I do hope that you are feeling better today. Do you have anyone that you can sit down and have a cup of coffee with and share some friend/quality time? TP is great but a kind ear would, I think, help you a lot just now.
Best wishes - Twiddler
 

Lilac Blossom

Registered User
Oct 6, 2014
560
Scotland
It's wonderful to find all your lovely messages - thank you so much.

Fortunately I realised in time and managed to avoid full force punch so it was a glancing blow to the side of my face. He does tend to kick, especially when in bed, not aiming at anything or anyone (we have single beds). However while I am emptying or changing catheter bags it is more difficult to dodge and that was when the night bag went flying.

Lyn, It is helpful for me to hear of your experience but I am truly sorry that you had so much to deal with, it's just awful.

Not sure yet whether the carpet is going to be ok - I really went to town so it was well soaked, rinsed, soaked and finally Dettol - it will take a while to dry out. There is a small pet shop down town so I'll ask about pet accident spray - thanks for that info WIFE (obviously the voice of experience).

I wish I could meet with a friend to chat but over the past fifteen years, friends and family have mostly drifted away, "We'll pop round, phone, etc" they say but don't. I suppose it's very common for this to happen although disappointing.
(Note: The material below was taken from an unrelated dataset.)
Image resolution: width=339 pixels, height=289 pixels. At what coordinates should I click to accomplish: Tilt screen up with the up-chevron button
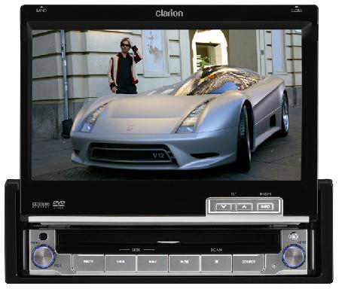tap(244, 207)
I am going to have appointment with GP to make sure he knows and has some up to date details on record.

I am so glad to have support of TP members - much appreciated.
 

Chuggalug

Registered User
Mar 24, 2014
8,007
Norfolk
Glad you popped back in and answered, Lilac Blossom. Really hope for better times for you. Good on you re the doctor. Spell it all out when you go. All the very best.
 

esmeralda

Registered User
Nov 27, 2014
3,074
Devon
Sorry you are having such a truly difficult time Lilac Blossom, hope you get the help you need.
We had a very similar (in amount) accident involving urine this week, not the first. Agree with wife about those pet accident sprays. They not only neutralise the odours but stop the carpet getting discoloured, although I must say I've pretty well given up on the bedroom carpet - was there when we moved in and it's white! Actually now I buy the specialist carpet shampoo which is sold by franchise in a local supermarket, dilute it and put it in a spray bottle, works out much cheaper!
Very sad that you aren't getting support from family and friends. Is there a carer's group in your area?
Es
x
 

truth24

Registered User
Oct 13, 2013
5,725
North Somerset
Must say the carpet in Fred's room (he moved out of OUR room when he decided he didn't want to share any more) got absolutely horrible at the end. It had been washed, scrubbed, disinfected at least once a day for so many months that replacing it was the first thing I did when he moved to his CH. Strange to say, I felt very guilty as tho I was disposing of a part of him. Weird or what?? Thinking of you all as you travel this difficult path.

Sent from my GT-N5110
 

esmeralda

Registered User
Nov 27, 2014
3,074
Devon
It must have been so hard when Fred decided he didn't want to share any more Verity. I find it difficult sometimes sharing with the 'accidents' but I would be awfully upset.
Isn't it a strange world when you can get attached to a soiled carpet, of course it's the connections you make, but I can imagine how many people wouldn't understand at all. I can see how I would/will feel when the time comes to get rid of the white(ish) carpet (if I survive that long!) so will store up your experience to help me at that time.
Hope you are working out some solutions Lilac, or at least having a rest.